Making Plans That Matter: PRECEDE-PROCEED Model
What’s the PRECEDE-PROCEED Model?
The PRECEDE-PROCEED model is basically a roadmap. Not the kind that gets you from point A to B—but the kind that helps you figure out why people do what they do, what needs to change, and how you can help make that happen.
It was designed to help folks in public health plan and evaluate programs that actually make a difference in people’s lives. Think of it like a GPS for helping: it doesn't just tell you where to go—it asks why you're going there, what you’ll need on the way, and who you’ll need to bring with you.
Let’s break it down.
The Two Halves of the Model
PRECEDE = Diagnostic (Think: What's going on here?)
PROCEED = Implementation + Evaluation (Think: Now what do we do about it?)
PRECEDE: Diagnosing Before Doing
Each phase of PRECEDE helps you understand the community before you jump into action. It’s the opposite of the “fix it fast” approach that often leaves helpers feeling discouraged.
Phase 1: Social Assessment
Ask the community: What does a good life look like?
✔️ Talk with people.
✔️ Listen to what they care about.
✔️ Center their definitions of wellbeing.
Phase 2: Epidemiological Assessment
Look at the data: What’s harming health here?
✔️ Use local health stats.
✔️ Identify measurable issues (like high diabetes rates or low physical activity).
Phase 3: Behavioral & Environmental Assessment
Dig deeper: What’s driving those issues?
✔️ Are people skipping meals because of low wages?
✔️ Is the built environment making walking unsafe?
Phase 4: Educational & Ecological Assessment
Zoom in on what shapes behavior:
Predisposing Factors: Beliefs, knowledge, attitudes
Reinforcing Factors: Support from peers, family, media
Enabling Factors: Access to services, policies, resources
Phase 5: Administrative & Policy Assessment
Check your toolbox:
✔️ Do you have the capacity, partnerships, and policies to move forward?
PROCEED: Action with Accountability
Phase 6: Implementation
Go time. But remember: community-led > expert-led.
Phase 7: Process Evaluation
Are we doing what we said we’d do?
✔️ Track participation, fidelity, and logistics.
Phase 8: Impact Evaluation
Is it working in the short-term?
✔️ Are behaviors changing?
✔️ Are systems shifting?
Phase 9: Outcome Evaluation
Is the community healthier now than before?
✔️ Look for long-term change: fewer ER visits, improved wellbeing, etc.
How Helpers Can Use This Model
You don’t need to be a researcher or grant writer to use PRECEDE-PROCEED. Helpers use this framework every time they:
Design a support group that meets real emotional needs
Adapt a food pantry program to serve elders with mobility challenges
Build a youth coalition that creates peer-led change
Launch an initiative and then ask, “Is this still working for our people?”
Use it to:
Slow down and listen first
Build community trust
Choose interventions that fit the culture, context, and capacity
Evaluate without shame—adjust as you go
Reflection Questions for Helpers
When was the last time you asked the community what they want help with?
Which phase of the model do you usually skip—and why?
How could you use this model to design or improve something you're working on?
In Closing
The PRECEDE-PROCEED model reminds us: helping is not about swooping in with the answers. It’s about walking alongside people, asking better questions, and designing change that actually sticks.
You don’t have to do it perfectly. Just do it with people, not to them.
───
--- TASKS FOR THIS EXERCISE ---
**1.** In the text on the PRECEDE-PROCEED model, shorten the paragraph that begins "It was designed to help folks" into a bulleted list that keeps its main facts.
**2.** Reproduce everything from "The Two Halves" down to "local health stats." in the text on the PRECEDE-PROCEED model, with "neighborhood" in place of "community".

--- RECORDED DATA ---
───
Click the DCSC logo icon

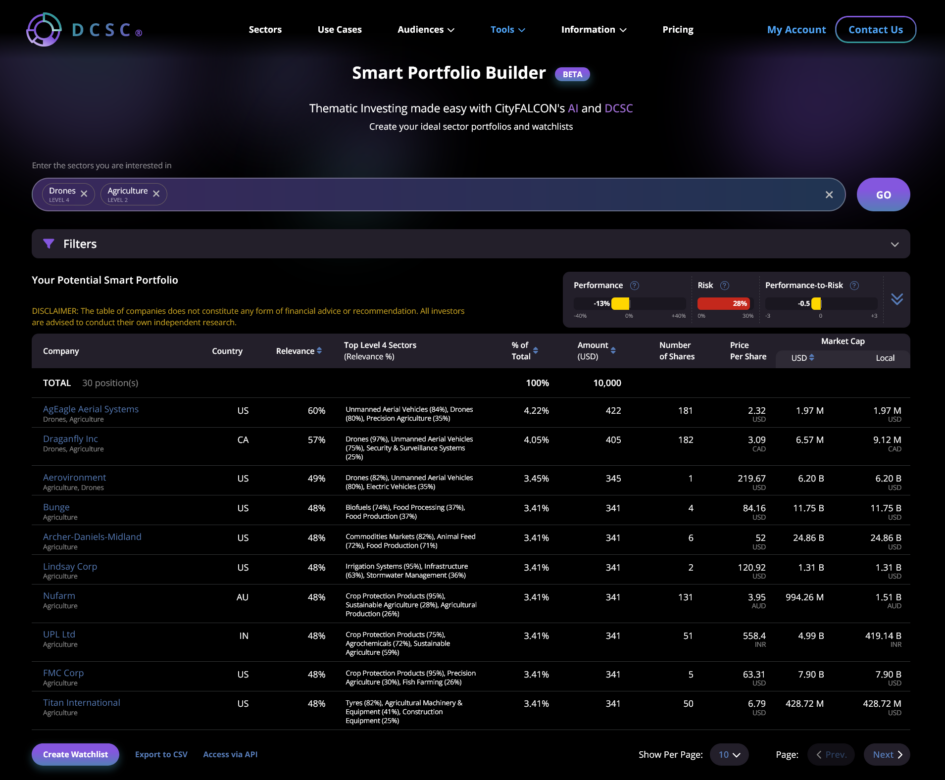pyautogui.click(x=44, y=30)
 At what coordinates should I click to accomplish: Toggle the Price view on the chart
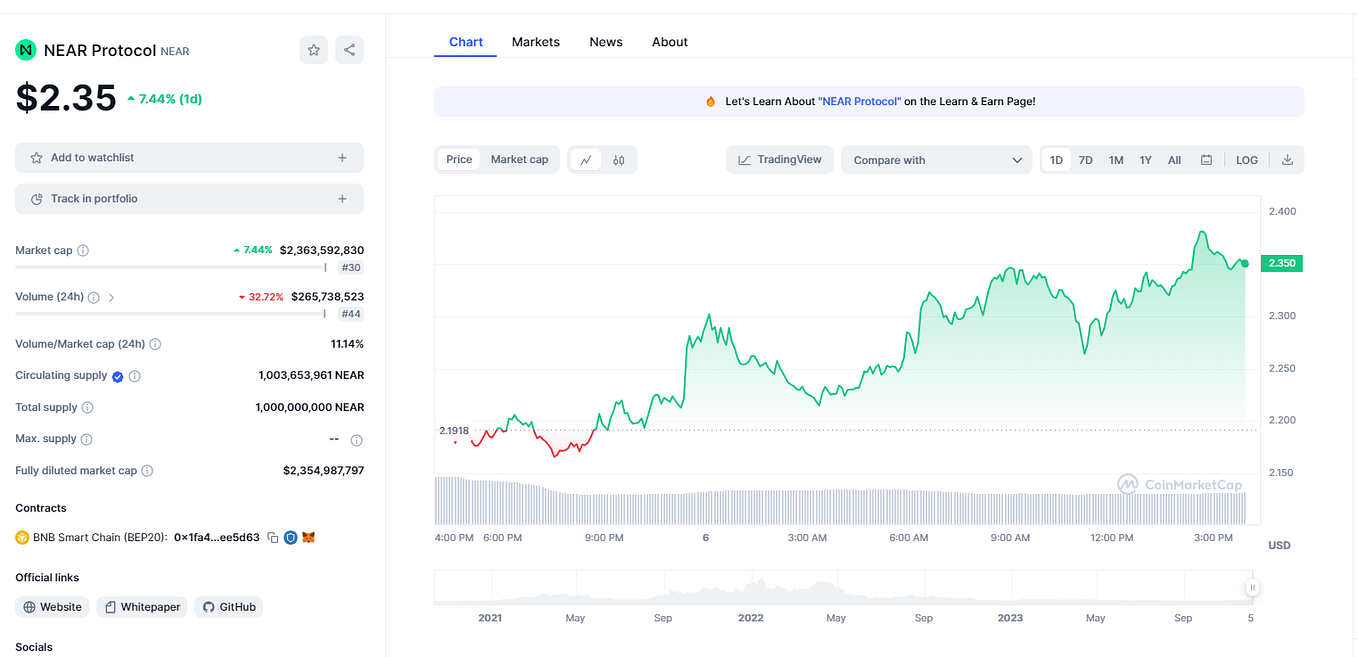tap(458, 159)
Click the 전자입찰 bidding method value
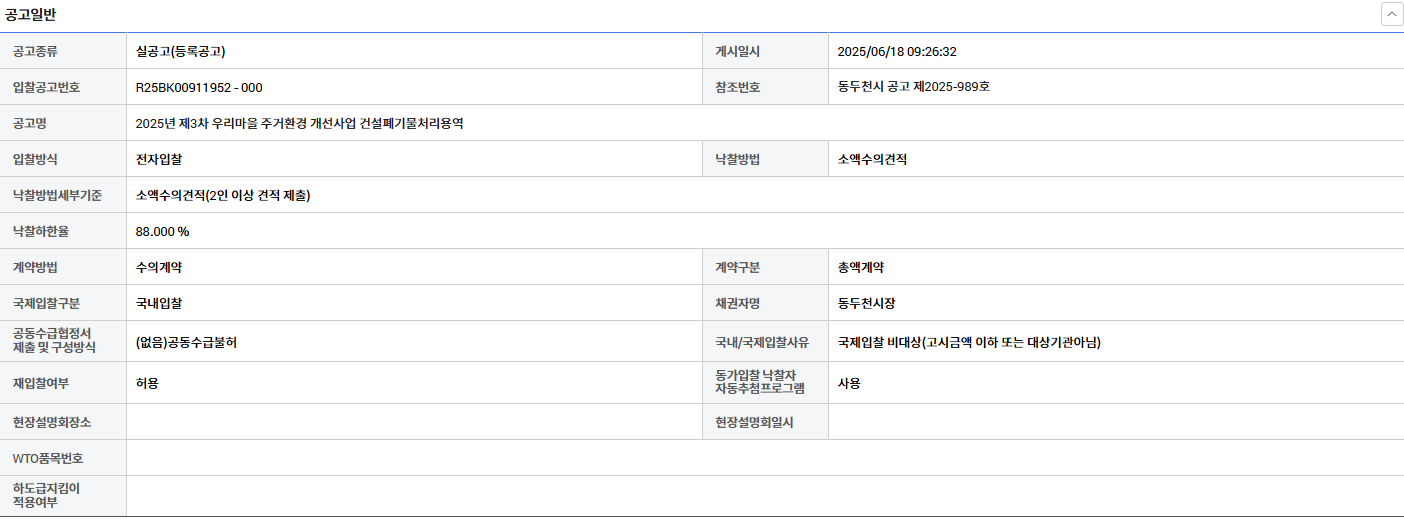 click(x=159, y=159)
───
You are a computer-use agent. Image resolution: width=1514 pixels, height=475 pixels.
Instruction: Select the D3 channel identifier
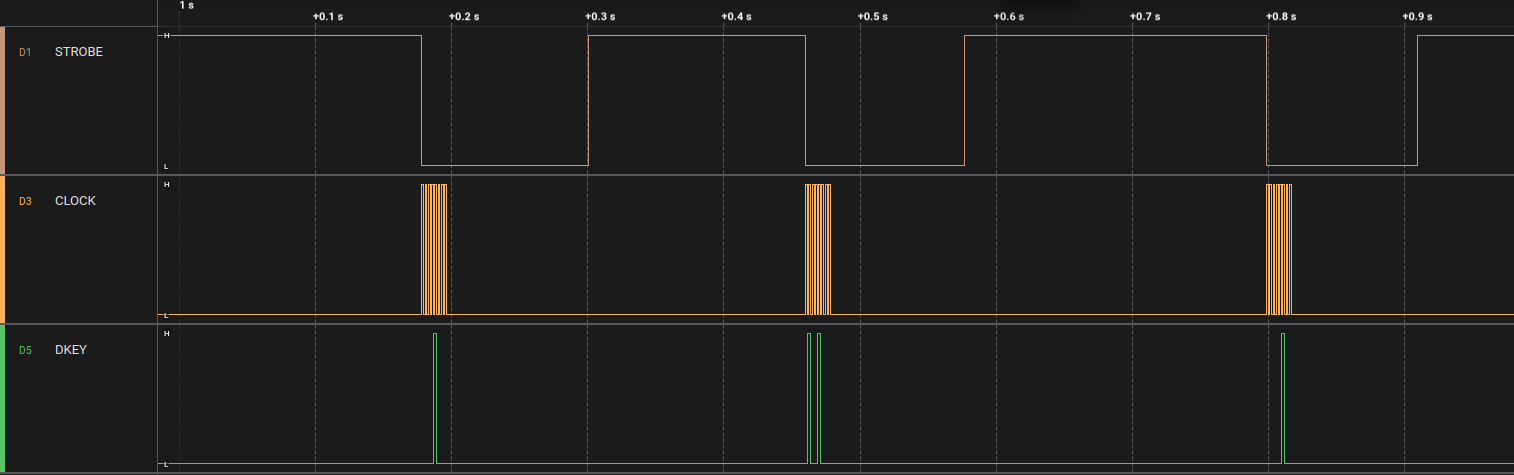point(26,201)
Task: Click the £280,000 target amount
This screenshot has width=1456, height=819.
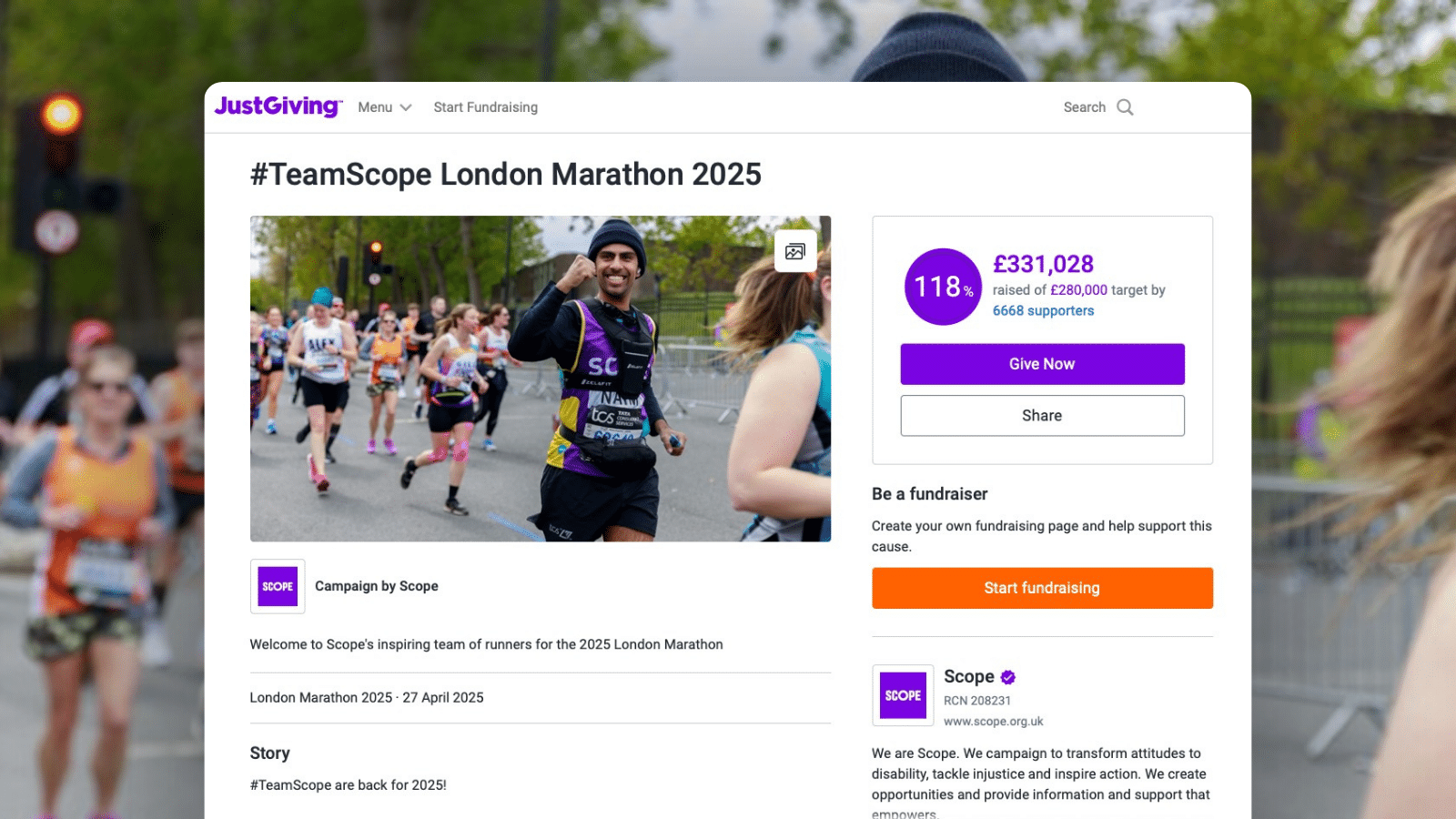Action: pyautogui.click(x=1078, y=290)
───
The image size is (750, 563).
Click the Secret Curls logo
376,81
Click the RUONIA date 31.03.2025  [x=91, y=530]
───
--- SOLVED TASKS ---
**1.**
- Purpose: to help people in public health plan and evaluate programs that make a real difference in people's lives.
- Comparison: it works like a GPS for helping.
- Beyond where to go, it asks why you're going there, what you'll need on the way, and who you'll need to bring with you.

**2.**
The Two Halves of the Model
PRECEDE = Diagnostic (Think: What's going on here?)
PROCEED = Implementation + Evaluation (Think: Now what do we do about it?)
PRECEDE: Diagnosing Before Doing
Each phase of PRECEDE helps you understand the neighborhood before you jump into action. It’s the opposite of the “fix it fast” approach that often leaves helpers feeling discouraged.
Phase 1: Social Assessment
Ask the neighborhood: What does a good life look like?
✔️ Talk with people.
✔️ Listen to what they care about.
✔️ Center their definitions of wellbeing.
Phase 2: Epidemiological Assessment
Look at the data: What’s harming health here?
✔️ Use local health stats.